## [How to complete this task]
Please repeat the records exactly. The pictures are to be left out.

[Stored data]
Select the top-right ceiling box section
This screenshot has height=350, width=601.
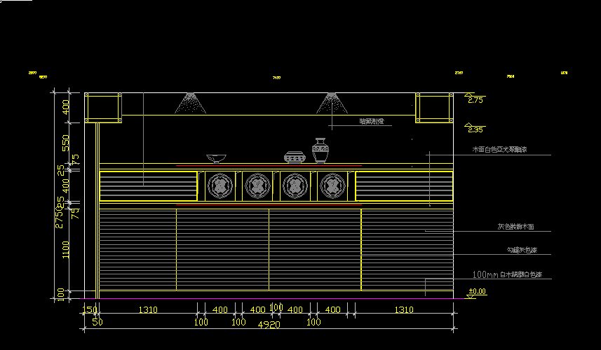433,107
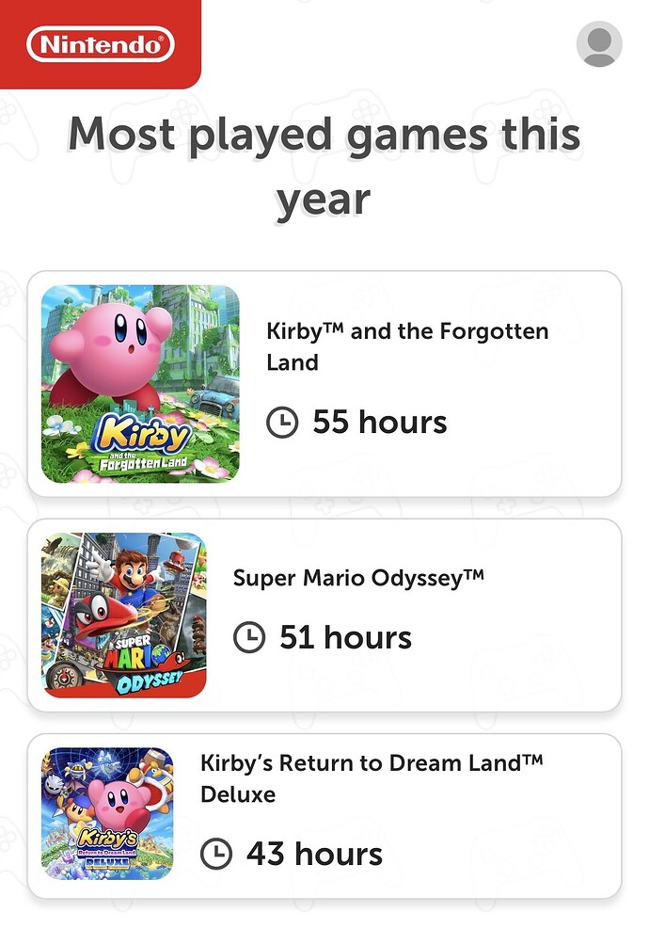The height and width of the screenshot is (928, 649).
Task: Open the profile avatar icon
Action: click(x=599, y=43)
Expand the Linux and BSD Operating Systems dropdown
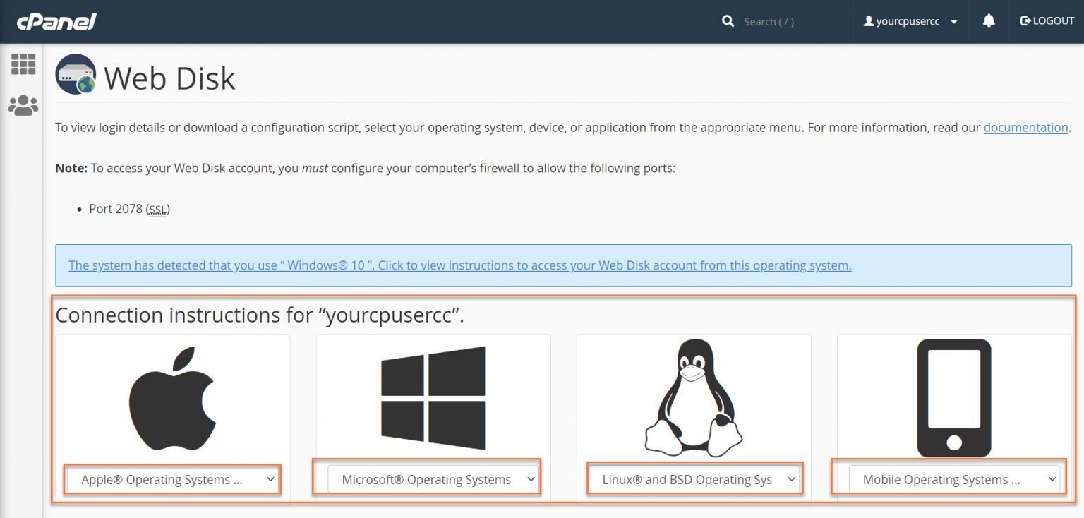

## [Answer to the exercise]
Select the top-right ceiling box section
This screenshot has height=350, width=601.
433,107
The height and width of the screenshot is (928, 649).
Task: Open the profile avatar icon
Action: click(x=599, y=43)
Expand the Linux and BSD Operating Systems dropdown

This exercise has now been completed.